--- Task directions ---
Beginning with the line containing "Kho Ping Hoo Pendekar Super Sakti (Bab 132), Makin", give every line again exactly as it is, ending with the last line of the entries.

--- Data ---

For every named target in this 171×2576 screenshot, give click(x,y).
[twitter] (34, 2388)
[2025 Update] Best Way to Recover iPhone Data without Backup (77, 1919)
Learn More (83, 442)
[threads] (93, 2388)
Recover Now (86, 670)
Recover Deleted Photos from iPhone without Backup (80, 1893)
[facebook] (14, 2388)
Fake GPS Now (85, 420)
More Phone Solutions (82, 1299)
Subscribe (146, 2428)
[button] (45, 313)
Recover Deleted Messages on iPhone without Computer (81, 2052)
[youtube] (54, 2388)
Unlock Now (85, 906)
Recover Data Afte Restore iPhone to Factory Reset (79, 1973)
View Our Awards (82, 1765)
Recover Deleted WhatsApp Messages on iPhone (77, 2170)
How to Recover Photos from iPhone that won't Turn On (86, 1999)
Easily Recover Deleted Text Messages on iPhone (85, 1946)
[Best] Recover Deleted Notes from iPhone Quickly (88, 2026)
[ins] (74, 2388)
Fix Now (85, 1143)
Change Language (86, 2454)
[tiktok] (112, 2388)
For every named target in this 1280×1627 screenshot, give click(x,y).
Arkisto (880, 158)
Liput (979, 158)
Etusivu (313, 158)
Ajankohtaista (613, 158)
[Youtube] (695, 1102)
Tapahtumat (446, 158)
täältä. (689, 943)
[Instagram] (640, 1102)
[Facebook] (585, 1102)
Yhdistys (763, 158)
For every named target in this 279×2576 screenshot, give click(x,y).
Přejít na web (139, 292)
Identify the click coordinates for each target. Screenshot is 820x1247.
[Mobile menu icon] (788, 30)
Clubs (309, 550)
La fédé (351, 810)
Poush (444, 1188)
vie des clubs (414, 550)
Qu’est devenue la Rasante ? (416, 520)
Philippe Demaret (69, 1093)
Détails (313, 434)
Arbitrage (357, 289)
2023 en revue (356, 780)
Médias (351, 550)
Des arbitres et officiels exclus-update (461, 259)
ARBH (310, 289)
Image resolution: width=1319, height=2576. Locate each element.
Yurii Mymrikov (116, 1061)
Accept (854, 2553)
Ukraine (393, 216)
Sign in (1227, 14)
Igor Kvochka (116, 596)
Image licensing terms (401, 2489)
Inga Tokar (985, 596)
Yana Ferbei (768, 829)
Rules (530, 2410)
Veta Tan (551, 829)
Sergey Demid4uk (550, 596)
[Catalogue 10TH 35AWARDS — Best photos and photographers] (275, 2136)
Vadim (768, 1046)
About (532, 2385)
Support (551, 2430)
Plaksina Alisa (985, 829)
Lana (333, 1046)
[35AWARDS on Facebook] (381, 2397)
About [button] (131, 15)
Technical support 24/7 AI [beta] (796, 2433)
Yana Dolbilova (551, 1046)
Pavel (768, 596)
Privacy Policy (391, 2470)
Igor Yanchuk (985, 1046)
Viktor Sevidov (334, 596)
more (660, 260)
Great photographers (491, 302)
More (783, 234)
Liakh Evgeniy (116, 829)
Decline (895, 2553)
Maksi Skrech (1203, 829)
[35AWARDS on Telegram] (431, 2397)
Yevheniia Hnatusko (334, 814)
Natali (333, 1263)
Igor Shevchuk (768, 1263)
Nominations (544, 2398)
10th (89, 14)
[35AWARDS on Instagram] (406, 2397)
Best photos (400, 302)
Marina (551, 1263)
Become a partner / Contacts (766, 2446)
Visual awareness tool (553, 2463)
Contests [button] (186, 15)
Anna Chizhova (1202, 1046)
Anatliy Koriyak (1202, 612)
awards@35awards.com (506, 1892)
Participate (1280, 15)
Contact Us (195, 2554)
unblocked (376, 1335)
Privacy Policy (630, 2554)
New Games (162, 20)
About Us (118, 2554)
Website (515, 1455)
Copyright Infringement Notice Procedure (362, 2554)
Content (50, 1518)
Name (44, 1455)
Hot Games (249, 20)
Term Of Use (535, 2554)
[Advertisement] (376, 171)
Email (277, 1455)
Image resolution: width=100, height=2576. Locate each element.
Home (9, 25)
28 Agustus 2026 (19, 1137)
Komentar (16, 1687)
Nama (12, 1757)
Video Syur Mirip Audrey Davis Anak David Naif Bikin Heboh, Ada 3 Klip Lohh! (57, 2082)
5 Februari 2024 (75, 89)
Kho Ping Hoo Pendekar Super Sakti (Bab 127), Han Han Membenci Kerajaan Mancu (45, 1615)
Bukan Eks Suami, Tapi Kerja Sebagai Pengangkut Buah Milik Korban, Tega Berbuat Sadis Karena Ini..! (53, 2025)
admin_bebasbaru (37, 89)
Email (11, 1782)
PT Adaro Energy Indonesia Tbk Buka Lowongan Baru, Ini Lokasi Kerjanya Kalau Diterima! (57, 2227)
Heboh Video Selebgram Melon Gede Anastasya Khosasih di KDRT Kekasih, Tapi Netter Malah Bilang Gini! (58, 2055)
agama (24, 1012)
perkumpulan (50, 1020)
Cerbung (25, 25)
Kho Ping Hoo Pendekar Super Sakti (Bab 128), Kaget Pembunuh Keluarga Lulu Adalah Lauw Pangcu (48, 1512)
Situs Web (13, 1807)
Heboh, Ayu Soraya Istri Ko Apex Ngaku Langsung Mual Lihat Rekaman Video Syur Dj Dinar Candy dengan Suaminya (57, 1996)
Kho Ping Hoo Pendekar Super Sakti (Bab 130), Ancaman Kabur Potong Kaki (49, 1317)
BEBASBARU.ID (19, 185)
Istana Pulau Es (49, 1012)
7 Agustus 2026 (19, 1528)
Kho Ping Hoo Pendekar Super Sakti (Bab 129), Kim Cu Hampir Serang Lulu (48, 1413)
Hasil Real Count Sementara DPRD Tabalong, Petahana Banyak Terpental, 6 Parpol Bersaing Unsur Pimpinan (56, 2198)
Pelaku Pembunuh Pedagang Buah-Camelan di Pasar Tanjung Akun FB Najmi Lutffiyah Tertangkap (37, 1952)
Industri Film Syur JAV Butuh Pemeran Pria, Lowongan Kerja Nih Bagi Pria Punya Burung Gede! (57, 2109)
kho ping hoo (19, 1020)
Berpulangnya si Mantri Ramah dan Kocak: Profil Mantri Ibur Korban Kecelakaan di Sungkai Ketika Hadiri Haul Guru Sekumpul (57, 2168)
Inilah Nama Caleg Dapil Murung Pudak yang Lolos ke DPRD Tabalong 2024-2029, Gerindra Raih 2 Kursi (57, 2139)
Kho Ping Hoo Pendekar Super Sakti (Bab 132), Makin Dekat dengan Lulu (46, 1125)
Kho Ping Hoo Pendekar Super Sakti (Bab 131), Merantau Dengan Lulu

--- Result of the exercise ---
Kho Ping Hoo Pendekar Super Sakti (Bab 132), Makin Dekat dengan Lulu (46, 1125)
Kho Ping Hoo Pendekar Super Sakti (Bab 131), Merantau Dengan Lulu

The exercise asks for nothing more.